Tip 1: Pictures or You Didn’t Eat It

tips-foodpicIn developing this website, I’ve found that there are actually quite a few people who aren’t vegan. Weird, I know! Most of these folks are thoughtful, compassionate and great critical thinkers, so the only reason for them not to be vegan must be a lack of information. For these people, I decided to include some tips on how to be vegan, so they can get started right away.

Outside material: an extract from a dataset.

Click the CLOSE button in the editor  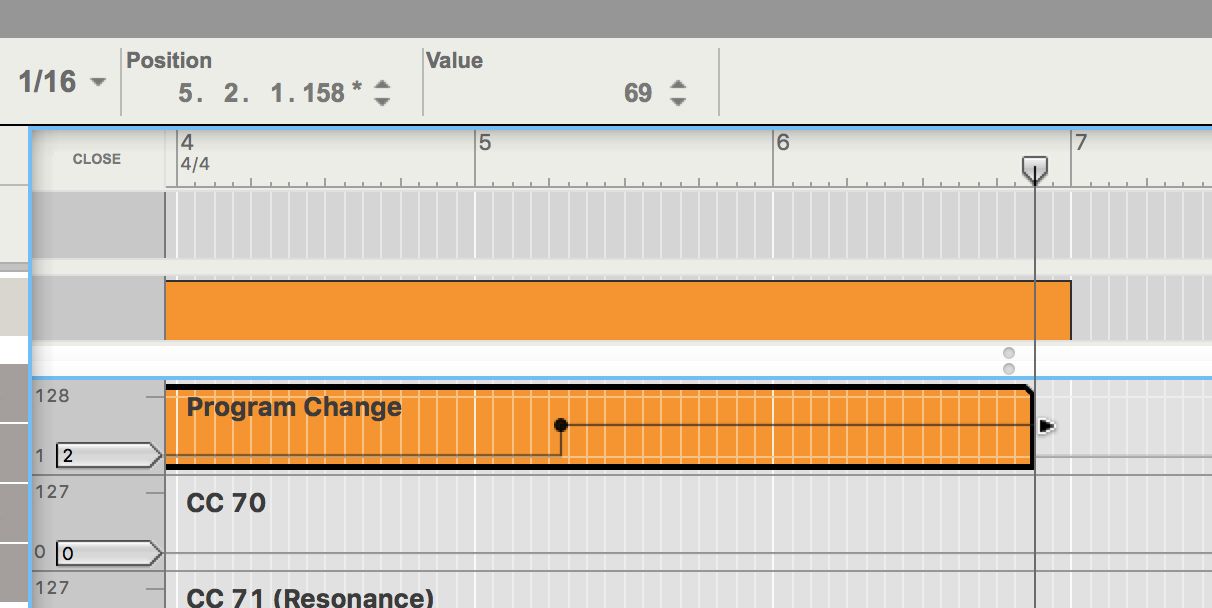[x=97, y=159]
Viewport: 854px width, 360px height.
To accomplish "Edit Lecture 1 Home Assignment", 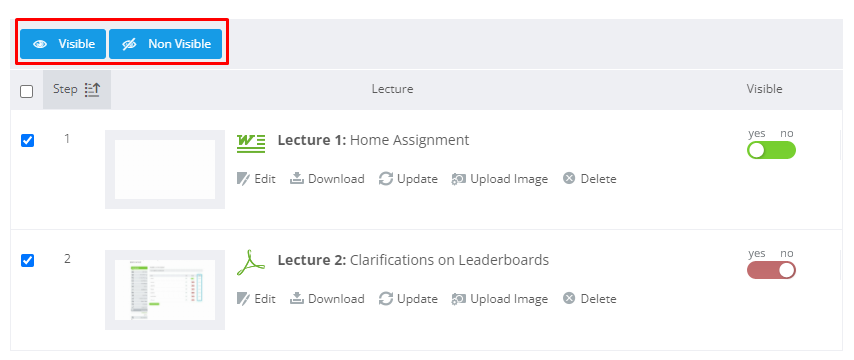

“How to Be Vegan” Tip 1: Pictures or You Didn’t Eat It

Any good vegan will tell you that taking pictures of the food they eat is probably the most important part of their daily routines. Whether eating at a restaurant or sitting down to a home cooked meal, first thing’s first: snap a pic of that grub.

Why is this Important?
If you’ve spent your time stuck in a hot, cramped kitchen (much like the hot, cramped cages in which animals raised for food spend their lives), you deserve not only to enjoy the taste of the meal but also the satisfaction that comes with “oohs,” “ahhs,” Facebook Likes and other forms of attention that a photograph of said meal will bring you. And if someone else cooked, you should still get this attention because technically you worked for it by sitting in front of a computer for forty plus hours a week and developing carpal tunnel and poor vision to be able to pay for it, so there.

What are the Rewards?
Aside from the aforementioned attention from your cyber peers, taking (and sharing) photographs of your food has the potential to bring the following rewards:

  • You can pretend showing people vegan food is an important form of advocacy, since it addresses the misconception that vegans have nothing to eat or only eat grass.
  • You can tag the vegan cookbook author in your photo, making it appear that you two are friends (right, Isa Chandra My-friend-skowitz?).
  • Taking photos of your food in restaurants – especially with one of those fancy Canon DSLR cameras – might make the restaurant management think you’re a food critic and give you a free piece of cake.

 

What are the Challenges?tip-foodpicface

  • Your food will never look as good as the food in the cookbook, because those people have professional photographers with lighting and white screens and Photoshop trickery and perfect hair and lives! I’m not bitter.
  • Your weird Facebook friends will draw faces on your food, making you feel retroactively guilty for eating something that in the future will have a face.
  • It’s all too easy to start excitedly chowing down on your great vegan meal, and then halfway into it realize you forgot to take a picture.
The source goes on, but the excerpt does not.